NOTLondon – Introduction to the book published by Pallas Athene (2021), available at http://www.notlondon.uk/

 

Before I began photographing the homeless on London’s streets I worked for NGOs in some of the poorest countries in the world and in some of the world’s largest refugee camps in the middle east and other disaster areas. The misery and dangers of day to day live in these places: living reduced to below the minimum required to maintain dignity and self-respect was plain to see. Returning from these trips often shaken and upset at what I had seen to my horror I began discovering similar misery, noticing people of every age and colour in doorways, under arches, in underground stations, covered in cardboard boxes and if you knew where to look in the evening, queues in the back streets of central London waiting for open air kitchens to give them their only meal of the day. It is as though there is a conspiracy not to see these people and yet they are there, in their thousands on London’s busiest and wealthiest streets just out of sight, a whole city of homeless people searching out the best spots to beg and sleep, where hypothermia will not claim them and anxious about where their next bottle of alcohol or drug fix is coming from.

 

The stories that have reduced them to living on the streets are often of miserable childhoods abandoned or abusive, mothers and fathers whom they never knew or at least never knew sober. Or they are stories of heartbreak and betrayal, frequently the stories of the younger homeless. They are lonely and often scarred and tragically too ashamed to return to families that would welcome them back. When you sit on the pavement with them, they readily engage you in conversation. It is rare the public talk to you, they tell you. Often I would go back a few days later (to give them a copy of their photograph), sometimes they are still there, sometimes their colleagues tell me they have gone away or sometimes they have died, usually hyperthermia, drugs or un-treated ill health. But gone away or dead their spots are quickly occupied.

 

 

I must acknowledge those who helped and supported me throughout the Not London project: Henri Kiselewski whose constant advice has given this project direction, confidence and integrity. Billy Dawton for his support and for building the on-line presence for the project. To Ross White who although came late to the project managed to ‘art direct’ the project in reverse and give my photographs an elegance and narrative that seems to me close to magic.
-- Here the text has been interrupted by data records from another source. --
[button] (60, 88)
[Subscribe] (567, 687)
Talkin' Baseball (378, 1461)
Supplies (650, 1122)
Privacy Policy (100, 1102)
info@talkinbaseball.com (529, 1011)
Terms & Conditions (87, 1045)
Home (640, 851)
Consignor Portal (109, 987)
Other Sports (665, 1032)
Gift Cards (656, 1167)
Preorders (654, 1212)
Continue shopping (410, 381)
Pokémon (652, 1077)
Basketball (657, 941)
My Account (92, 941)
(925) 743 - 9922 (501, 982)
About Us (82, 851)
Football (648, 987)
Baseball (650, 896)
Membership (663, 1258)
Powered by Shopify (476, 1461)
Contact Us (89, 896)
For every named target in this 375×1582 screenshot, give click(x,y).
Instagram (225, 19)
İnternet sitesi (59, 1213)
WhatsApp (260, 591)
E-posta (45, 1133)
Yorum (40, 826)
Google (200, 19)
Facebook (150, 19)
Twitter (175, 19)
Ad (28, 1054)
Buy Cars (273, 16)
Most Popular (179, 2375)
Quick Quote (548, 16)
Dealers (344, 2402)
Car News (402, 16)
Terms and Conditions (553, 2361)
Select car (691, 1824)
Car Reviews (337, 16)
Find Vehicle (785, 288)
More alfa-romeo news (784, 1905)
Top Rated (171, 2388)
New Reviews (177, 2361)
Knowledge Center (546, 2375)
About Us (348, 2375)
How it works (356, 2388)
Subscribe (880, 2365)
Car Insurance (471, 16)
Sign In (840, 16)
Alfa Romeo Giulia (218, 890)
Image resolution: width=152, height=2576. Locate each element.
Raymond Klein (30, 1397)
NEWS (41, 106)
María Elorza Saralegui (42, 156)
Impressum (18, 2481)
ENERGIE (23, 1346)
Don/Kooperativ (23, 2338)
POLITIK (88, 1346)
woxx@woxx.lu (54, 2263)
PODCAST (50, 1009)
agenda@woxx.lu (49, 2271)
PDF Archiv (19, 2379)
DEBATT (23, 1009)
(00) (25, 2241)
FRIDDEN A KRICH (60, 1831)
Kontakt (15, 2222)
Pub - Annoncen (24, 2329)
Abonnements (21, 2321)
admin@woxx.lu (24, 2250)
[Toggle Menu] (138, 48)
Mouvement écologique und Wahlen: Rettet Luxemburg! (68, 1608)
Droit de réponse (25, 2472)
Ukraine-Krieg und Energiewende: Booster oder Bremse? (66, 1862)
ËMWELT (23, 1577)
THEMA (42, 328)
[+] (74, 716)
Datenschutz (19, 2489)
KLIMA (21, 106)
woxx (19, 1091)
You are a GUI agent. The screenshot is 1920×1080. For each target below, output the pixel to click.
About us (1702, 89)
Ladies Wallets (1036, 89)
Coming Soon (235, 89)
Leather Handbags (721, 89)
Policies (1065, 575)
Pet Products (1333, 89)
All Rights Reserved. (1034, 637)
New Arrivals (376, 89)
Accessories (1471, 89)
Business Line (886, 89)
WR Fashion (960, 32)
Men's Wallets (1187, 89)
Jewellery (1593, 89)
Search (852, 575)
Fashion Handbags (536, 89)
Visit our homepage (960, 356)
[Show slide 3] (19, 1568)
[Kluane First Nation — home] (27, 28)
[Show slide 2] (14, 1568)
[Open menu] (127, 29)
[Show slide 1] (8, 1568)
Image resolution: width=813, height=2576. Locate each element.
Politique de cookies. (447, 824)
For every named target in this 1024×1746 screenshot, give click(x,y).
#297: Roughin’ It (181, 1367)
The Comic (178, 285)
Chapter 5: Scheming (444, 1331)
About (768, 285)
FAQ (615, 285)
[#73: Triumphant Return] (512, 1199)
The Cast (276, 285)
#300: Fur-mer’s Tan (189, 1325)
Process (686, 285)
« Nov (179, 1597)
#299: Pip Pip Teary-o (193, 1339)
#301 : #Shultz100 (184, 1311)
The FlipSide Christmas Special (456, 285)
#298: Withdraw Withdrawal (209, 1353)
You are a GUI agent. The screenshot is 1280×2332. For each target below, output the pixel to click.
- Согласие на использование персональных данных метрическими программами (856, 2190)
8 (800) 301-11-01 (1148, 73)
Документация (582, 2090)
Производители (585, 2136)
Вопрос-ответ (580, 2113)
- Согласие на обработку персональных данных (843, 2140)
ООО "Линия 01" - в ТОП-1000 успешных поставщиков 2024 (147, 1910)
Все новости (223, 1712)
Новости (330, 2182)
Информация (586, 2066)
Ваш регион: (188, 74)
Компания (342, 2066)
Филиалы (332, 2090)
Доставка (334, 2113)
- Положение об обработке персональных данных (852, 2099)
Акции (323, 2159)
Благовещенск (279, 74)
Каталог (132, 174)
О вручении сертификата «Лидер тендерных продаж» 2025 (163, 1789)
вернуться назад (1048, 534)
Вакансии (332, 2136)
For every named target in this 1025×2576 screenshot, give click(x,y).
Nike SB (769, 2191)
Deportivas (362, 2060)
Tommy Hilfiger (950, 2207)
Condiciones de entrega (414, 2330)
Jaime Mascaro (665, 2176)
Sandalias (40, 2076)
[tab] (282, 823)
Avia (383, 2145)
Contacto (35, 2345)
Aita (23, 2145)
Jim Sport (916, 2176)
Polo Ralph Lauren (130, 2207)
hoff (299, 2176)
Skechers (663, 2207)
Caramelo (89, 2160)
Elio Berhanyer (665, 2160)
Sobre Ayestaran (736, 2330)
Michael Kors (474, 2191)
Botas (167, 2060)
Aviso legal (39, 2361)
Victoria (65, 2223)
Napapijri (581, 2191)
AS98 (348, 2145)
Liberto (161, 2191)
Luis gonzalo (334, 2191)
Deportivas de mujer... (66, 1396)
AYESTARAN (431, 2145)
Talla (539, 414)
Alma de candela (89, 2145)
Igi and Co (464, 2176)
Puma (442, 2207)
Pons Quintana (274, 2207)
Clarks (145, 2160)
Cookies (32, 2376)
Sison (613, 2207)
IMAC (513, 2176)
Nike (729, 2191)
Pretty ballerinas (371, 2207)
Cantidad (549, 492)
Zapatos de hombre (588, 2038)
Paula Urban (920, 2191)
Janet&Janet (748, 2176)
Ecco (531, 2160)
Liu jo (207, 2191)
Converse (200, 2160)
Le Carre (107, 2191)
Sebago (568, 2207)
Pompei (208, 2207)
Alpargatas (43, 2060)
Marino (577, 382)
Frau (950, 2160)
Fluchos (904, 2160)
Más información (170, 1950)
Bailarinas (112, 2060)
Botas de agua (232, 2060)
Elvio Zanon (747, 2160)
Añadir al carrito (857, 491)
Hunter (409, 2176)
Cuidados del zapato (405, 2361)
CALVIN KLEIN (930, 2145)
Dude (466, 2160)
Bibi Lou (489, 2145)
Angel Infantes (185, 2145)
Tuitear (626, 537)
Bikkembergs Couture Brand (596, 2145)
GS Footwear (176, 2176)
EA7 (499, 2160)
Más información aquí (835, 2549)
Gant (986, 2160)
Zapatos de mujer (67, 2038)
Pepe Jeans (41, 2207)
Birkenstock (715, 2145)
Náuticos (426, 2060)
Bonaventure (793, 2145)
To Louisa Macmilllan for her generous support and her always kind and incisive advice. To Dia Azzawi for his support and who taught me that nothing beautiful can be created without commitment. To Leilani Farha for anchoring the book with her wonderful introduction and lastly to Richard Currall who as fate would have it, met me on the very first day I began the Not London project and who has been with me for the entire duration. Without him none of this would have happened.

 

 And finally, thank you to every one of you on the streets who let me into your lives for a brief moment to talk to you and take your picture. I was honoured and humbled every time.